Cooktop embutido: o corte errado na bancada custa mais caro que o fogão
Gás, elétrico ou indução — cada tipo de cooktop pede um recorte exato na bancada e uma instalação diferente. Errar a medida em um centímetro pode significar refazer a peça inteira.
Cooktop parece simples: compra, encaixa, liga. Na prática, é um dos poucos eletrodomésticos que exige três profissionais diferentes concordando entre si antes de funcionar — o marceneiro que corta a bancada, o eletricista ou gasista que faz a ligação, e você, torcendo pra medida bater.
Quando não bate, o problema não é estético. É financeiro: bancada de granito ou quartzo já cortada errada não tem conserto — é peça nova, do zero, no preço cheio.
Três tipos, três instalações diferentes
Cooktop a gás usa chamas alimentadas por botijão ou gás encanado, precisa de ponto de combustível e de uma tomada auxiliar só pra acender. Cooktop elétrico aquece por resistência e exige rede aterrada, tomada exclusiva sem adaptador e ligação direta feita por eletricista. Cooktop por indução esquenta apenas panelas com fundo magnético — mesma exigência elétrica do elétrico, só que mais sensível a instalação malfeita.
Cada um desses três pede um recuo diferente na bancada, uma distância mínima diferente do armário e uma ventilação diferente embaixo. Comprar o cooktop antes de decidir o modelo com o marceneiro é o primeiro erro do processo — o recorte é feito sob medida pro produto específico, não existe "medida padrão" que sirva pra qualquer marca.

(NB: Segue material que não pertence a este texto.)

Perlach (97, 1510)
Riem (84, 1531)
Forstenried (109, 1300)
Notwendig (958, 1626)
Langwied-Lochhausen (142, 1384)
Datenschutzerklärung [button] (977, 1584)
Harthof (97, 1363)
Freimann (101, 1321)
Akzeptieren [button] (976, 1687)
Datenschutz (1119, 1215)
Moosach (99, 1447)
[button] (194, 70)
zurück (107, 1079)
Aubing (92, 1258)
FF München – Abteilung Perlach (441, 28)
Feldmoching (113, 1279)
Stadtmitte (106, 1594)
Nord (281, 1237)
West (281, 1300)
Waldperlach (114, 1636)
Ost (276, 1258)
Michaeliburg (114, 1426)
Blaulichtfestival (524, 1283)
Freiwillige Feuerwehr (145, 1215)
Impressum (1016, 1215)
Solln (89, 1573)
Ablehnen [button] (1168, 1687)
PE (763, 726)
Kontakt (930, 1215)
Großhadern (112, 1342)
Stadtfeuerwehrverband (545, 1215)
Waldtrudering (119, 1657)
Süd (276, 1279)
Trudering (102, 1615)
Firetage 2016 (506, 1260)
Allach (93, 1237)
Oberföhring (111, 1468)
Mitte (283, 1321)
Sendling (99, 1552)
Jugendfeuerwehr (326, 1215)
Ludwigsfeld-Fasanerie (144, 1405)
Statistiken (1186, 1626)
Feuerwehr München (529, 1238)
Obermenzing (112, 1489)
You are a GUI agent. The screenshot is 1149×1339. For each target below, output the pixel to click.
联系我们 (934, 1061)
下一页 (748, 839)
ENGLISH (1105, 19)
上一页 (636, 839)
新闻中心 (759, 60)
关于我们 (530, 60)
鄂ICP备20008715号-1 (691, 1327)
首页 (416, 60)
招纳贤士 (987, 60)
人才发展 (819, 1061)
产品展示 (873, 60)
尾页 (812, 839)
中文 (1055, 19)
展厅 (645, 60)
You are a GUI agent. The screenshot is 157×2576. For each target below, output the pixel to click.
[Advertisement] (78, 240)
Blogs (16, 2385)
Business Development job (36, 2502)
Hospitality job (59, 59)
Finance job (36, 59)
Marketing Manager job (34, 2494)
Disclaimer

Onde o erro mais caro acontece
A bancada precisa estar nivelada e com o recorte na medida exata do manual do fabricante — não a medida aproximada, a exata. Erro de posicionamento no corte, ou recorte maior do que o necessário achando que "sobra é melhor que falta", compromete a fixação do cooktop e deixa frestas por onde gordura e água escorrem direto pro móvel embaixo.
Superfícies como granito, quartzo, mármore e porcelanato aceitam bem o corte, desde que feito por profissional com a ferramenta certa. Madeira e MDF também podem receber cooktop, mas exigem preparação e proteção térmica adicional — sem isso, o calor do aparelho compromete o material ao redor com o tempo.
• Cooktop a gás: de R$ 1.510 a R$ 6.319 — varia por número de bocas e acabamento.
• Cooktop por indução: de R$ 667 a R$ 2.297 — geralmente mais barato, mas exige panela compatível.
• Instalação a gás: exige técnico pra testar vazamento antes de liberar o uso.
• Instalação elétrica: exige aterramento e tomada exclusiva, sem adaptador ou extensão.
O erro que mais aparece na prática
Usar adaptador ou extensão em tomada de cooktop elétrico é a gambiarra mais comum — e a mais perigosa, porque o aparelho puxa carga alta e continuamente. É a mesma lógica do chuveiro elétrico: adaptador esquenta, resseca o fio, e o risco de curto sobe justamente no equipamento que fica ligado direto na parede da cozinha.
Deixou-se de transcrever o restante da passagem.